女性映画の巨匠として世界的な名声を手にする溝口健二監督の、初期代表作『祇園の姉妹(きょうだい)』。1936年(昭和11年)に公開され、当時19歳だった山田五十鈴は、オープニングからシュミーズ一枚で登場するこの“おもちゃ”役でスターとなりました。
若さと美貌、流麗な京都弁。男好みの“女らしさ”の塊でありながら、花街の構造的女性差別を怜悧に見抜き、その世界に飲み込まれてたまるかと、舌鋒鋭く斬りまくります。昭和11年にこんなガチフェミニストが映画に登場していたとは驚きです。演じる山田五十鈴の、パンチのある個性あってこそ成立する最高にヒップな役ですが、なにかが、どうも、引っかかります。この違和感は何!?
姉妹のキャラクターの対比とプロット、センス溢れるカメラワーク、女性の明け透けさが魅力のセリフなど、美点を挙げれば数限りないけれど、どうも底の方にはひんやりさせられるものが流れている気がするのです。それは、おもちゃが酷い目に遭い、悔し涙を流すラストシーンの非情な突き放し方で明らかになりました。

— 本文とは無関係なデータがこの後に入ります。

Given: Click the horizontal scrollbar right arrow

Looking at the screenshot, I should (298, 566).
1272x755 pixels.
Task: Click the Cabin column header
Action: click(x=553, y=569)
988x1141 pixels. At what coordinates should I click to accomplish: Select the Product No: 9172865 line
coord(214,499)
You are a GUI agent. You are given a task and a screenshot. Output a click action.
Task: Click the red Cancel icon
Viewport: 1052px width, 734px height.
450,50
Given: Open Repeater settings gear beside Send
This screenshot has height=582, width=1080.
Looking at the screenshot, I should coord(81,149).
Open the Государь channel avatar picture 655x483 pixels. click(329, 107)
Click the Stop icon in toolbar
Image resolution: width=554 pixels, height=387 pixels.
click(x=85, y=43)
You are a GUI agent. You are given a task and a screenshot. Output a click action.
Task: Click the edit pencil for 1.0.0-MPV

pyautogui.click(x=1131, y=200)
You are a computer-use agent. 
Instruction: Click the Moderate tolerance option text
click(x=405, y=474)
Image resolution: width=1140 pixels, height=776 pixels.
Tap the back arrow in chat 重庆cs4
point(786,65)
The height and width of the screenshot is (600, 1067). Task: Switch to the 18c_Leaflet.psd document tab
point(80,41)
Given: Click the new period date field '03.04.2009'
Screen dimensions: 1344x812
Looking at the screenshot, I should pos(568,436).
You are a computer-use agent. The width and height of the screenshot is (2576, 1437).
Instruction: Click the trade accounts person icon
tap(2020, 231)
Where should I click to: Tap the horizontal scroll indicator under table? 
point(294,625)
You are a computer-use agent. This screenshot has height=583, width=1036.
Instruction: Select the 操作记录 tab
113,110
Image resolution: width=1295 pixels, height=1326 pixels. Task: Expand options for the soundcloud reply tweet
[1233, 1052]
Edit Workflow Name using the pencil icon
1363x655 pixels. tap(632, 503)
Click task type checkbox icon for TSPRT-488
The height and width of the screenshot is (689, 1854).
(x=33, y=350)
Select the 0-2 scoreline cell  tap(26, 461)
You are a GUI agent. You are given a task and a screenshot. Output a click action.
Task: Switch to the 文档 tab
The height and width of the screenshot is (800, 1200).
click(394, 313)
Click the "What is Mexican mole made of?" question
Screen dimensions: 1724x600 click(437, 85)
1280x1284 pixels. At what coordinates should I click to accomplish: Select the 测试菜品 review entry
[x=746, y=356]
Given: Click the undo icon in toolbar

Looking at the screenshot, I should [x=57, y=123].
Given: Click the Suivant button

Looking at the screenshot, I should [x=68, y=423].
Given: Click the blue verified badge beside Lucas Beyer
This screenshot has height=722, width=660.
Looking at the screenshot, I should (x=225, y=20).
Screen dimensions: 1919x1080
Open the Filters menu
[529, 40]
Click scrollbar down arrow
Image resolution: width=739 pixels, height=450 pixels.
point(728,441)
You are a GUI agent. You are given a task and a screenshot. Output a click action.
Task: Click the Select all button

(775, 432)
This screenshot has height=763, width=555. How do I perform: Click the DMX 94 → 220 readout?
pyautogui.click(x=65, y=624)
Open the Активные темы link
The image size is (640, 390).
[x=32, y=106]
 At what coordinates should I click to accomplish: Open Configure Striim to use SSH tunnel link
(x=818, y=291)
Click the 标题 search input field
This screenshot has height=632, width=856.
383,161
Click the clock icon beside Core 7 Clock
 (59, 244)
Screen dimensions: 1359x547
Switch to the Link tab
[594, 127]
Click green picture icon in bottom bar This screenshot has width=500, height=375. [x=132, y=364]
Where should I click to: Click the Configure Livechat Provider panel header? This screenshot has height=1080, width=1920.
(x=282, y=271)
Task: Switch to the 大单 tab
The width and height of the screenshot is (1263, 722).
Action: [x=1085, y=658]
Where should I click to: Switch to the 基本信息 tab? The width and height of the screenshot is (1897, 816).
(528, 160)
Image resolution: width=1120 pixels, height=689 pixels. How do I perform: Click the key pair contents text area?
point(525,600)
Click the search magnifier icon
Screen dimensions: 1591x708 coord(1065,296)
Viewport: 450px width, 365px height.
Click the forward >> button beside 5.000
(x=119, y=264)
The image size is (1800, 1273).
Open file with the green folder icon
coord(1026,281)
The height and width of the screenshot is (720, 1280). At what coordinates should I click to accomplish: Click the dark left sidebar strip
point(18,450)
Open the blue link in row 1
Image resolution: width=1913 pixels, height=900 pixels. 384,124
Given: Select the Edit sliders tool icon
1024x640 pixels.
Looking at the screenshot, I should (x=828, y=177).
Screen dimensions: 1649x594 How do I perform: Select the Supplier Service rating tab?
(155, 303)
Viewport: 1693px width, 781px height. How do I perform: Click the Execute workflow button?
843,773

女性が女性であるからこそ味わう不幸や不遇。それを溝口は、美しいもの、感動的なもの、映画的なものとして描きます。女性の不幸をリアルに描けば描くほど、偉くなっていった溝口健二。だけどその映画には、女性への救いの手は差し伸べられていない。現代の感覚で観ると、これも一種の女性のスポイルに思えてならないのでした。